Naturally, Western leaders cannot impose an alternative placeman to sort out his narco-state. But, in a field of around 40 challengers, two credible candidates stand out. One, Abdullah Abdullah, is the former foreign secretary; the other, Ashraf Ghani, is the one-time finance minister and former chancellor of Kabul University.
Although Dr Ghani, once tipped to become UN Secretary General, has the only coherent agenda and a well-orchestrated e-campaign, the odds are greatly against him, and other contenders, because the election commission is stacked with Mr Karzai's henchmen.
Disgracefully, neither Washington nor London has publicly demanded a level playing field or complained that the election for which British soldiers are dying is effectively rigged. Meanwhile, Dr Ghani, who has no official protection, is making a swift transition from Washington technocrat to politician. His billboards in Mr Karzai's home town of Kandahar have been vandalized with acid and removed; supporters in Britain say he is putting his life at risk.
Until a few days ago, it looked impossible that Dr Ghani would ever institute his 10-year framework enshrining the rule of law, good governance and co-operation with local groups and the international community. But suddenly, Washington is growing nervous. As chilly signals about Mr Karzai reach Kabul, the president is hiding in his palace, declining to appear on the campaign trail or debate on television with his rivals.
Educated voters, informed by independent TV and radio, are disgusted by his pardon of drug-dealers and his ties to militia leaders. The UN and the Afghan human rights commission have logged many complaints about state interference in the election amid a dawning hope that Mr Karzai may not win outright in the first ballot. If he fails on August 20, then his network of powerful allies may collapse, leaving either of his main rivals a chance of victory.
Should Mr Karzai cling to power, which is still much the likeliest outcome, then it is just conceivable that the US "surge" will be enough to broker a deal with the Taliban. More probably, corruption will continue and insurgents will gloat at the prospect of a long war whose history will be written in British blood.
Our government must urgently address national security and the misfit between yesterday's under-funded defence strategy and today's myriad dangers. As Professor Paul Rogers, of Bradford University, says, the colonial era ended in 1947 with the partition of India. Mr Blair failed to notice the shift, and Mr Brown is left to pick up the pieces.
The omens could hardly be grimmer. Not only are the military objectives hazy, but a campaign costing $20 billion a month has no political direction.

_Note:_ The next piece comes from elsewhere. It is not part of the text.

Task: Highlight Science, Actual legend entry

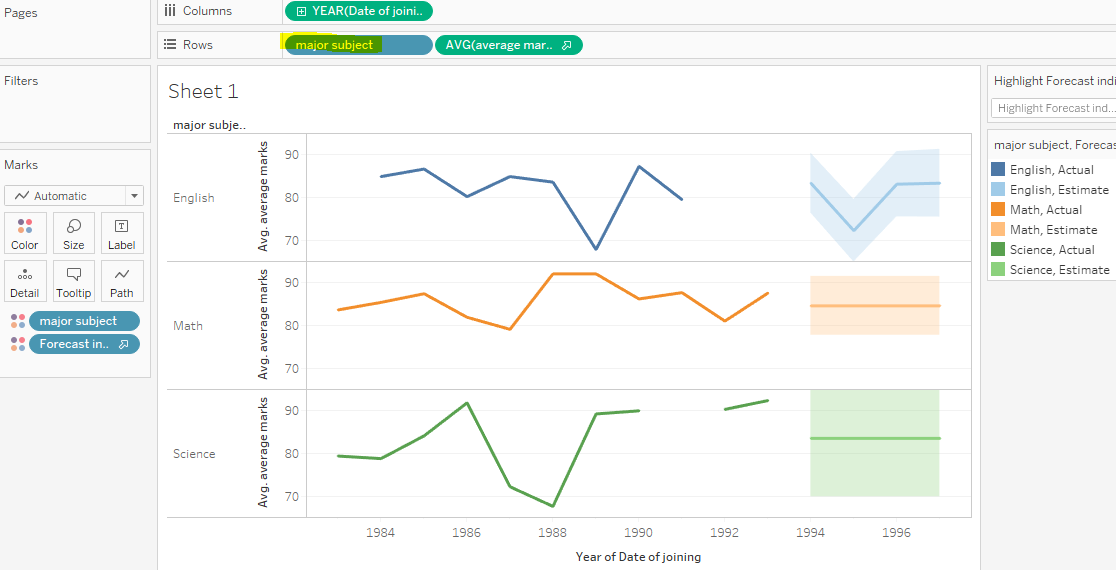Action: [1052, 250]
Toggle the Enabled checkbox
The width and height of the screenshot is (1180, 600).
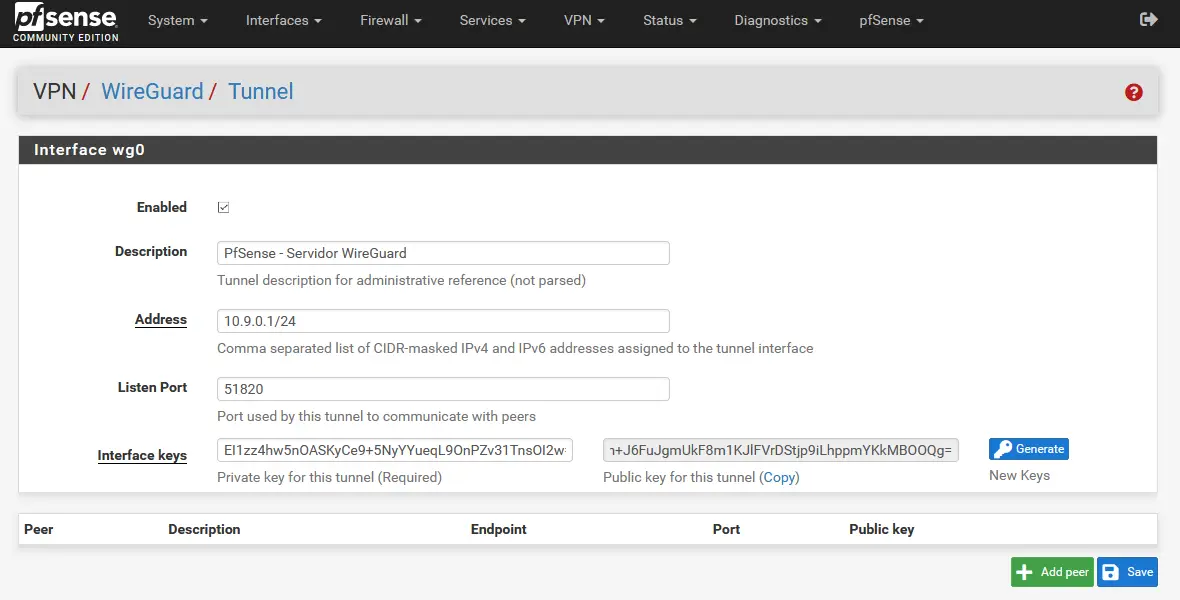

Voters here, as in Afghanistan, deserve the truth. We are pouring blood and money into a black hole, and the flow will not be staunched unless a political solution is found.
Until then, 18 year-olds with the fresh faces of your sons, or mine, will fight and fall. They do not require passing-bells, or candles; only good equipment and the guarantee that they are the brave architects of a better future. No civilised nation should ask its soldiers, young or old, to die for less.